Thomas Moisan et Théo Kasperowicz nous ont contactés pour nous présenter leur projet photographique intitulé Power pic – Pouvoir de l’image.

Ce que disent les garçons sur leur projet: « Pour ce projet, nous nous sommes penchés sur un sujet d’actualité, la place du voile musulman dans notre société. Plusieurs types de voiles musulmans existent. Le Hijab laisse le visage apparent, la Burqua recouvre tout le visage et ne laisse qu’une grille de tissu au niveau des yeux, tandis que le Niqab cache tout le corps sauf les yeux. Nous nous sommes interrogé sur ce dernier.

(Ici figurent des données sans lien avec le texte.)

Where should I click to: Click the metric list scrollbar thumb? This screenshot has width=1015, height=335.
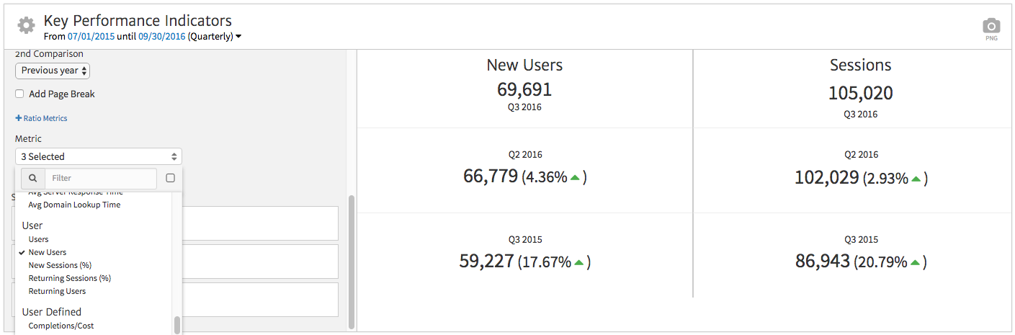(176, 325)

Nous sommes partis du principe que ce qui effrayait dans ce type de voile n’était pas le rapport à l’islam, mais plutôt le fait que pratiquement tout le corps est dissimulé. La surface cachée est sujette à l’interprétation.

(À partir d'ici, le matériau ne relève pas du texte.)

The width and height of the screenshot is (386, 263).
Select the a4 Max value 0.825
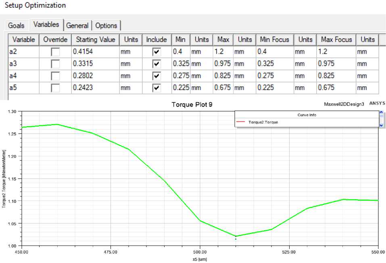(x=223, y=76)
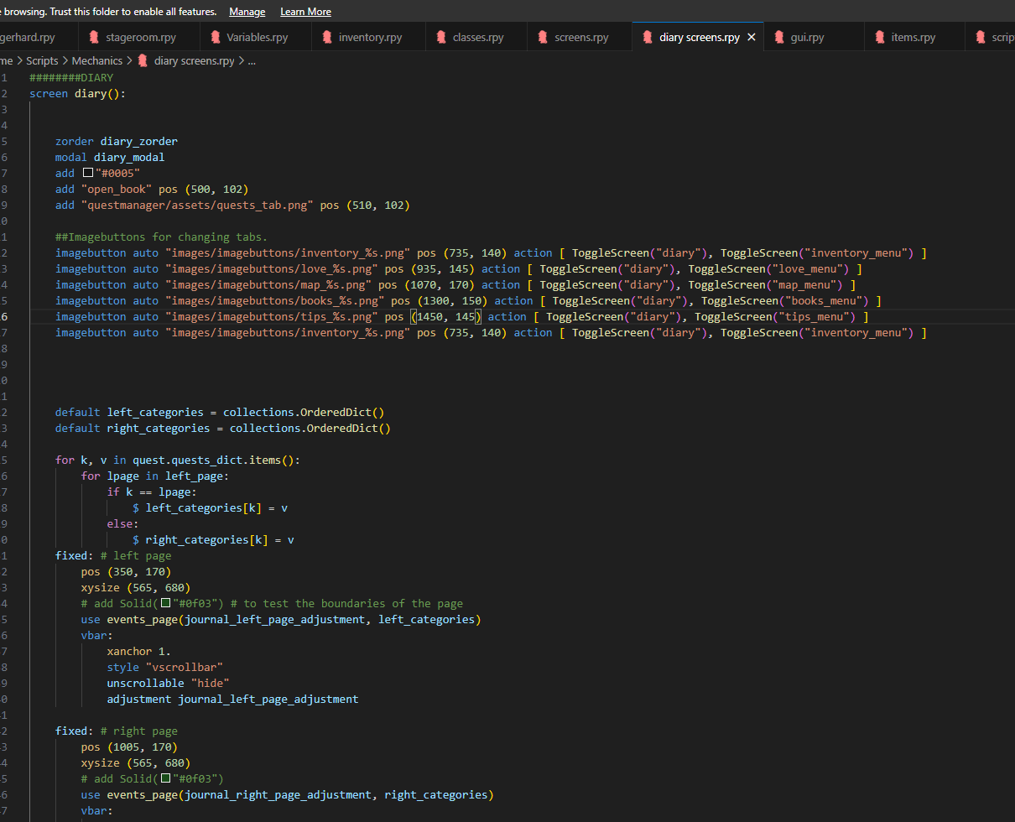The height and width of the screenshot is (822, 1015).
Task: Click the active diary screens.rpy tab icon
Action: click(647, 38)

Nous avons réfléchi sur l’image que pourraient avoir les gens de notre quotidien si l’on ne pouvait les distinguer que par leurs yeux. Nous avons pris une série de portraits photo de personnes que l’on croise tous les jours, puis nous avons flouté toute l’image, les yeux exceptés. Au final, on est amené à se concentrer sur les yeux principalement. Le reste du corps flouté, nous permet seulement de deviner certaines lignes. Nous avons mis en valeur le contraste entre une grande zone floutée, qui devient presque une aquarelle, et une zone très nette qui permet de deviner les traits du visage. En ne laissant que les yeux nets, nous avons également abordé la question de la censure: dans les médias, on floute les yeux pour dissimuler l’identité. on est alors amené à se demander pourquoi l’inverse choquerait autant. Lors de nos prises de photos, nous avons été confrontés à plusieurs refus, mais parfois, les personnes acceptaient qu’on les prenne en photo après leur avoir dit que seuls leurs yeux seraient visibles. »

Photos: Thomas Moisan et Théo Kasperowicz.